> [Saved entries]
====
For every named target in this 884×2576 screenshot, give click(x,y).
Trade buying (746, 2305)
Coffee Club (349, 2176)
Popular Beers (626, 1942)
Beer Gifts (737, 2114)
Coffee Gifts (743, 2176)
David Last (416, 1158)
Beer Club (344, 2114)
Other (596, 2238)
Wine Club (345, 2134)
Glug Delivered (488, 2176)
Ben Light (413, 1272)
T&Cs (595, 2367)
====
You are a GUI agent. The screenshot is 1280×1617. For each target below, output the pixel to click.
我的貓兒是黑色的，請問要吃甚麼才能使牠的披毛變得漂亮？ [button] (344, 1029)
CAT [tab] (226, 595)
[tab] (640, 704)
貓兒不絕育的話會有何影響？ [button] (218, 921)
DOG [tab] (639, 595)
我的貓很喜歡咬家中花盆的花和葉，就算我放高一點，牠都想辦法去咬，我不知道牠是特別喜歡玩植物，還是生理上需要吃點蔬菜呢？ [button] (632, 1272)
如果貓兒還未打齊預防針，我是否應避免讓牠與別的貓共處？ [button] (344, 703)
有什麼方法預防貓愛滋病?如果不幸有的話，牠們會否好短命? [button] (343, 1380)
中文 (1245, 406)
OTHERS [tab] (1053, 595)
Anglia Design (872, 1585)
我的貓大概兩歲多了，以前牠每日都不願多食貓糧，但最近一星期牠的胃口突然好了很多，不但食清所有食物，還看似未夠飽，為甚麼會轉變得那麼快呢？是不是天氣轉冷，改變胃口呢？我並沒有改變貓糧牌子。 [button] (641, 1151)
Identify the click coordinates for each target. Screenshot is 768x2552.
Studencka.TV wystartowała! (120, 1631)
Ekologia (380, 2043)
====
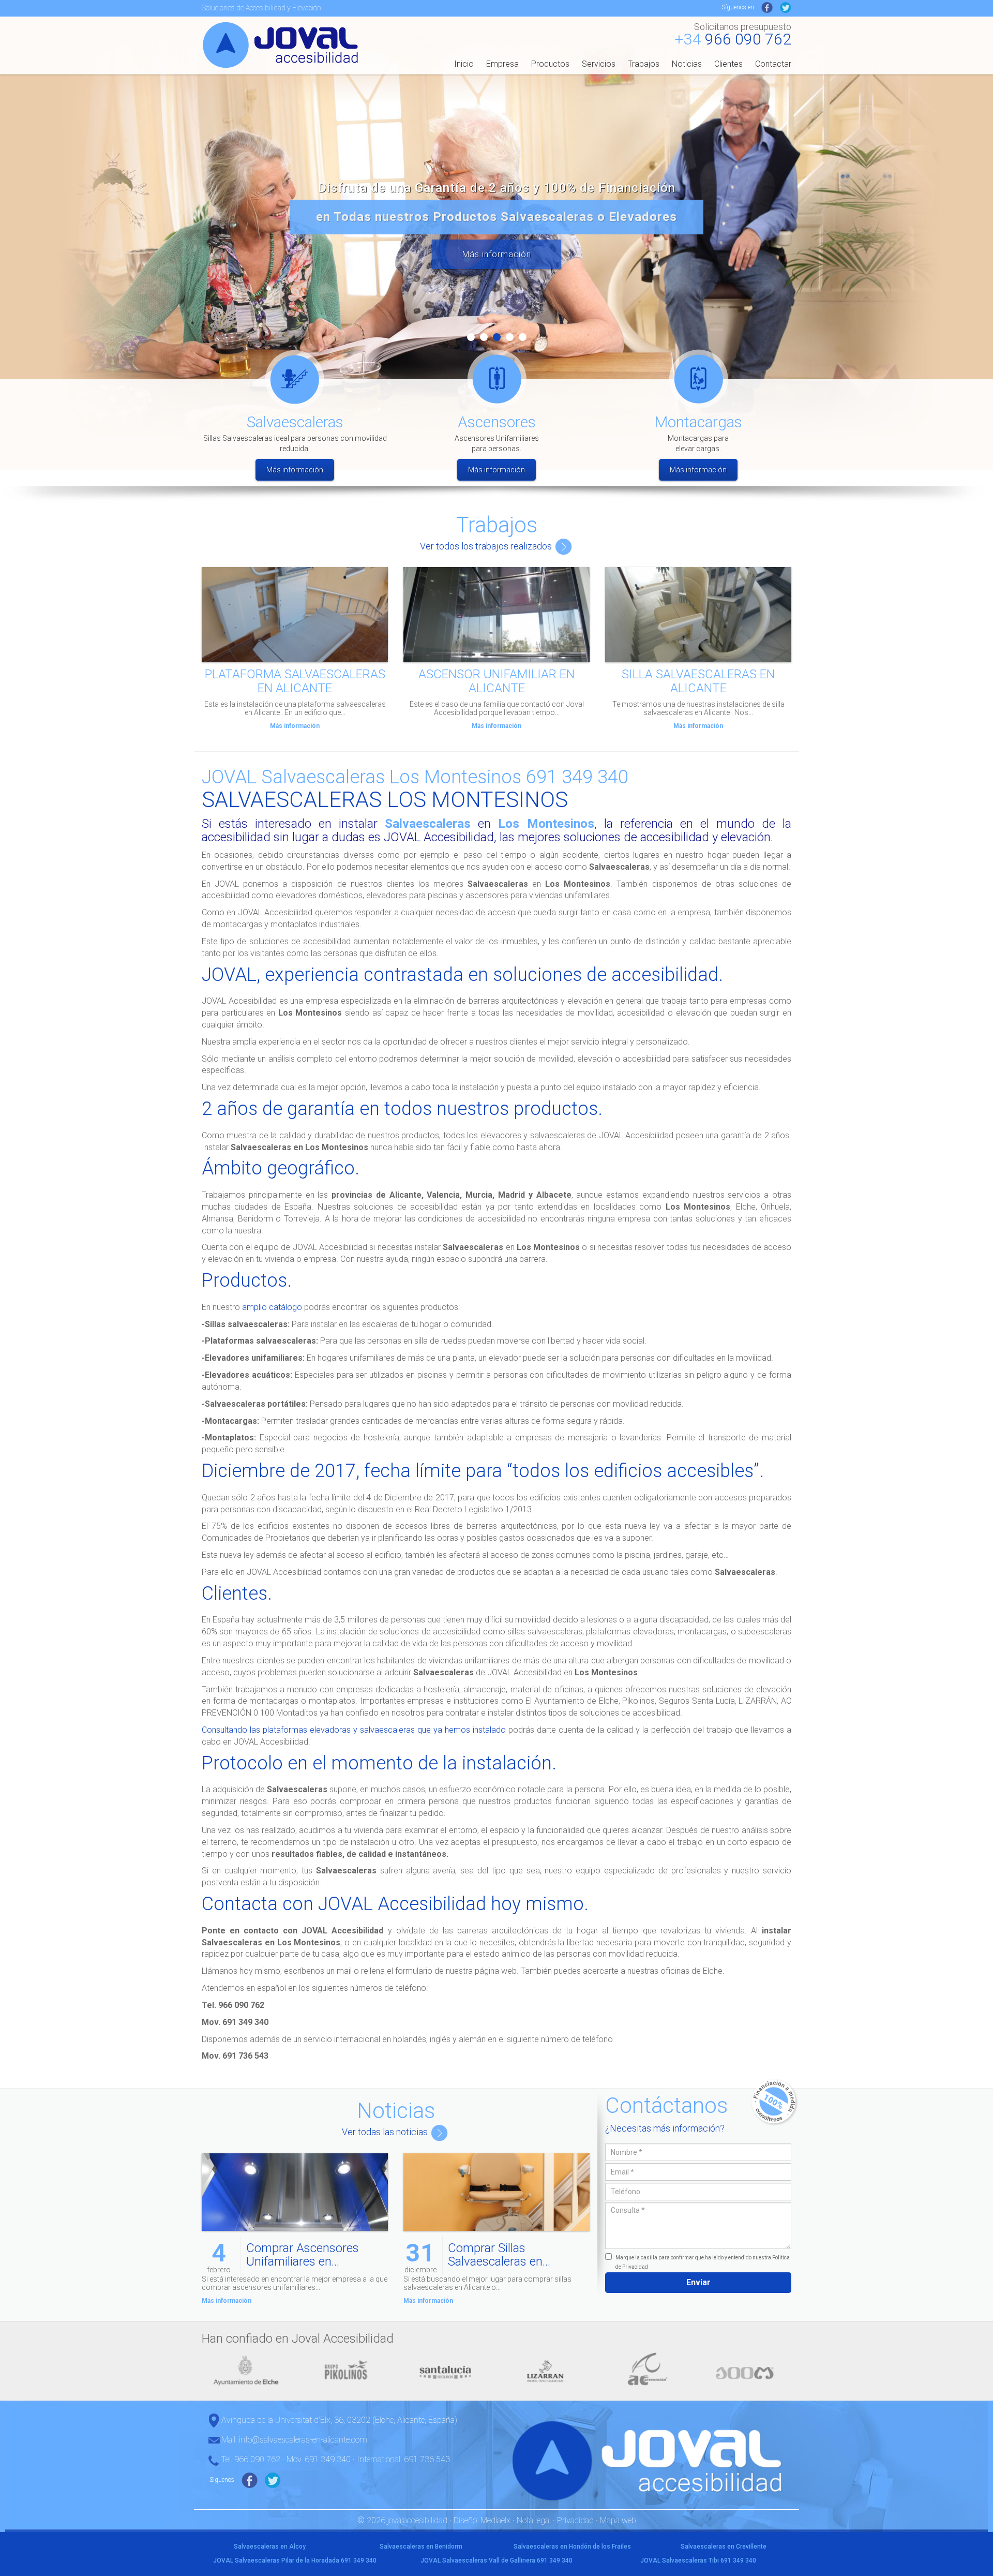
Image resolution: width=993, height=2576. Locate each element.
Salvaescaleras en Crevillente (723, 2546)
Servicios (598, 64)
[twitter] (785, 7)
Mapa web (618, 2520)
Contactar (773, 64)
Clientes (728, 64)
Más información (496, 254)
====
> [Task to carry out]
Determine how many lines of the records contain the word "target". Reply with the number by itself.

> [Reply to the exercise]
3